(Text):
Mutations may underlie some stuttering

Defects in three genes found in a portion of cases

A long-assumed hereditary link to stuttering is coming into focus with the discovery of genetic mutations that crop up in some people with the speech problem but rarely in others. After testing hundreds of people who stutter, researchers have nailed down defects in three genes that may account for a fraction of cases, researchers report online February 10 in the New England Journal of Medicine.

The World Health Organization defines stuttering, or stammering, as a disorder of speech rhythm in which a person knows what he or she wants to say but involuntary repeats, prolongs or stops saying words. Scientists don’t fully understand why most children who stutter overcome it, why stuttering persists into adulthood in others and, above all, what causes the condition.

Earlier genetic work with an extended Pakistani family that included many stutterers led researchers to suspect that mutations occurred on chromosome 12. In the new study, scientists examined genes on a specific strand of that chromosome using DNA obtained from 123 stutterers in Pakistan and 270 in United States and Britain.

The researchers also tested the genes of 96 people in Pakistan and 276 in the United States and Britain who didn’t stutter as a control group. The study participants did not include anyone under 8 years old.

In 21 of the stutterers, the researchers found that one of three genes on chromosome 12 was mutated, a rate of about 5 percent. One of these mutations also showed up in one of the Pakistani nonstuttering controls. None occurred in any of the Western controls.

The three genes carrying the mutations are called GNPTAB, GNPTG and NAGPA. All encode enzymes that play a role in the proper function of lysosomes, compartments in cells that serve as recycling centers for materials a cell has cleaned up from adjacent areas. These extraneous materials are pulled into lysosomes, where they are chopped up and digested.

If the recycling process in lysosomes goes awry on a large scale, the result can be a fatal cascade of cell death, tissue damage and organ failure, says study coauthor Dennis Drayna, a geneticist at the National Institute on Deafness and other Communication Disorders in Rockville, Md.

But people who stutter typically have no such dire disease, as was the case in these study participants who stuttered and tested positive for one of the three mutations.

What’s more, most of the 21 people with a mutation carried the defect in only one copy of an affected gene, meaning they got the mutation from only one parent.

The mutations cause alterations in the enzymes ultimately encoded by these three genes, but beyond that, the biological implications are murky. “It’s not clear what happens to the cells,” Drayna says. “There could be a group of neurons in the brain that are exquisitely sensitive to this problem.”

“A remarkable feature of this study is the nature of the implicated biologic pathway — an unlikely culprit to explain stuttering,” says neuroscientist Simon Fisher of the Wellcome Trust Centre for Human Genetics at the University of Oxford in England, writing in the same issue of the New England Journal of Medicine. These mutations may only partially reduce the activity of the enzymes, he surmises. Further tests of these defective enzymes may clarify the picture and ultimately explain why the mutations seem to “affect only neural circuits affecting speech fluency,” he says.

Syuichi Ooki, a physician at Ishikawa Prefectural Nursing University in Kahoku, Japan, wasn’t surprised that these mutations appeared in genes involved in a rudimentary area of cell metabolism. Mutated genes can induce biological changes downstream and have a “cascade” effect, Ooki says. “Therefore, mutation of genes involved in a basic metabolic process can unexpectedly affect human behavior.”

Up to 3 million people in the United States stutter. Drayna estimates these mutations could account for about 140,000 of those individuals.

Identifying specific genes implicated in stuttering might allow scientists to better understand the origins of the condition, described since biblical times, Drayna says. “We may be able to trace, down to individual cells, the connections in the brain that are affected.”

(Data listing):

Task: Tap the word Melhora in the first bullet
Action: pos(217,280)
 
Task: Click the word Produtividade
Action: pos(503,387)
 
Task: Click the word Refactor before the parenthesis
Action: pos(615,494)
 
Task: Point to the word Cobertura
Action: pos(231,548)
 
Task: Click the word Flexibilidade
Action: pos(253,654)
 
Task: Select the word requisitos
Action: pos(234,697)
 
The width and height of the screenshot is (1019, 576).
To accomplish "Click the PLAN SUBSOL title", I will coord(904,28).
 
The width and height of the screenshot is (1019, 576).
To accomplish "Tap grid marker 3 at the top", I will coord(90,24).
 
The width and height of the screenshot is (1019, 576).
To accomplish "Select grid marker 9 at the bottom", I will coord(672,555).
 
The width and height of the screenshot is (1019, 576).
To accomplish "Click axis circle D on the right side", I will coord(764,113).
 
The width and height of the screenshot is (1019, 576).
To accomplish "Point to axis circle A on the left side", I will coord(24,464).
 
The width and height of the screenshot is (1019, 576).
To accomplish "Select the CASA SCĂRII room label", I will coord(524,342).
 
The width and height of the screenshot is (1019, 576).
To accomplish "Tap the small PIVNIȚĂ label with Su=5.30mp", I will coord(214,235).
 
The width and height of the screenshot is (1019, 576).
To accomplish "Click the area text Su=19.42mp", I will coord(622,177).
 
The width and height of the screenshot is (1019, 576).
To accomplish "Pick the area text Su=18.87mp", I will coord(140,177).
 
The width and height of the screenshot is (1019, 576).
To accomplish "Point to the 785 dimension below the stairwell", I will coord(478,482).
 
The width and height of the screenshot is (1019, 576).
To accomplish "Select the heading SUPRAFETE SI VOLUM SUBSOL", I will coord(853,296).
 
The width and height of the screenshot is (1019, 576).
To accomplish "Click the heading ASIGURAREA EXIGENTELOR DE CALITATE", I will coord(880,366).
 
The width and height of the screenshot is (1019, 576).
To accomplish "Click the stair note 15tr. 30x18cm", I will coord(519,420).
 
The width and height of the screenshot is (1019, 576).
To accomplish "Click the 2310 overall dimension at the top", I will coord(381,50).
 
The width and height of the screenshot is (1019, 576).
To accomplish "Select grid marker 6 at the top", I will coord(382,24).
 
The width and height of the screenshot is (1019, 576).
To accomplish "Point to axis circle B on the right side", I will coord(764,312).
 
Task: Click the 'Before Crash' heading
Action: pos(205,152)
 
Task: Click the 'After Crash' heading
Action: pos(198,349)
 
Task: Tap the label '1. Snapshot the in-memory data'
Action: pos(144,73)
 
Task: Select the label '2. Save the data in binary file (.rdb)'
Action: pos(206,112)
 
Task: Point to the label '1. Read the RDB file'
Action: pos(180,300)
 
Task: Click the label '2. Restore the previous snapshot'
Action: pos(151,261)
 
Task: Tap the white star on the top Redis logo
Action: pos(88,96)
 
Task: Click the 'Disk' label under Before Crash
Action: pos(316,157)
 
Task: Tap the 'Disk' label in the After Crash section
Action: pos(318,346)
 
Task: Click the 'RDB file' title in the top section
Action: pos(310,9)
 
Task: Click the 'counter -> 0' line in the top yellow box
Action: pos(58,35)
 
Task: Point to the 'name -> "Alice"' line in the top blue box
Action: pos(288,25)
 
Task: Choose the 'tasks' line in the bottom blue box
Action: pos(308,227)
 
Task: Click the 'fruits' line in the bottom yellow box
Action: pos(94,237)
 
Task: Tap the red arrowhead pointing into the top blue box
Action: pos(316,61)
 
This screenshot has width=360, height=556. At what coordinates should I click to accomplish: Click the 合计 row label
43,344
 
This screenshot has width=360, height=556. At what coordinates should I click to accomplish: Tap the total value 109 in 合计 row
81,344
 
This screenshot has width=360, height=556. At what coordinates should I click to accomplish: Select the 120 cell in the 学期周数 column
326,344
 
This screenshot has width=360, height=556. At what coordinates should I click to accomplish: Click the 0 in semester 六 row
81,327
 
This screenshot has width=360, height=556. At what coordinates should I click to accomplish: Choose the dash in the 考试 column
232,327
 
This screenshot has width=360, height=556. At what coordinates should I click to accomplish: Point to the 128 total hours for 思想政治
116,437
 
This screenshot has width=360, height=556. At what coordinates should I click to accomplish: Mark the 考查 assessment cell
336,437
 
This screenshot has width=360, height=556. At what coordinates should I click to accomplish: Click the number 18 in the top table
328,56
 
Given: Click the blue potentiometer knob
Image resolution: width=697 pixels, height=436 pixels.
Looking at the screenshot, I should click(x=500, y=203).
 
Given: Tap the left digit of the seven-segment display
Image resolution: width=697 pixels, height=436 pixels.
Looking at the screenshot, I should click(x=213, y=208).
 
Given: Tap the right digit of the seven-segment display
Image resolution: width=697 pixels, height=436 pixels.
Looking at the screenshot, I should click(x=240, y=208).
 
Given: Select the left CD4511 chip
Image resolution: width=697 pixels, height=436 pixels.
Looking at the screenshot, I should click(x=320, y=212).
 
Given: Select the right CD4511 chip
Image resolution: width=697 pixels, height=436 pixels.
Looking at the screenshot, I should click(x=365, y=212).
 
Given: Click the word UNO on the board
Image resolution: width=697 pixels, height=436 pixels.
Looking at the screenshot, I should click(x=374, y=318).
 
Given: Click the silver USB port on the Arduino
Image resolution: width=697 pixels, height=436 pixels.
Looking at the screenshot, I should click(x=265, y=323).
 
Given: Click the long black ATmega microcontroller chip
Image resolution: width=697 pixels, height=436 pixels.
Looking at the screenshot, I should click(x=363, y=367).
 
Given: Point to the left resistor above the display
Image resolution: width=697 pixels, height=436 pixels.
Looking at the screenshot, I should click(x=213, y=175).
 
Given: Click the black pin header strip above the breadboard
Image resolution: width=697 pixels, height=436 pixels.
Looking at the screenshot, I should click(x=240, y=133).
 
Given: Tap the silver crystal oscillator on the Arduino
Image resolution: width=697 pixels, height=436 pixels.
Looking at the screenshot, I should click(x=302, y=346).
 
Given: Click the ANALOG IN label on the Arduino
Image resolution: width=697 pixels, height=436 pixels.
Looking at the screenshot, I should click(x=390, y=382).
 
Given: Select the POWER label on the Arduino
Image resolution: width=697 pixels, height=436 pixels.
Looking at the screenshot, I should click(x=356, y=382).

(Task set):
**A)** According to the stuttering article, what are the names of the three genes that carry the mutations?
**B)** Reproduce the stuttering article starting with "Earlier genetic work" and going on through "States and Britain.".
The records come from a separate source, not from the stuttering article.

(Results of the exercise):
**A)** GNPTAB, GNPTG and NAGPA.

**B)**
Earlier genetic work with an extended Pakistani family that included many stutterers led researchers to suspect that mutations occurred on chromosome 12. In the new study, scientists examined genes on a specific strand of that chromosome using DNA obtained from 123 stutterers in Pakistan and 270 in United States and Britain.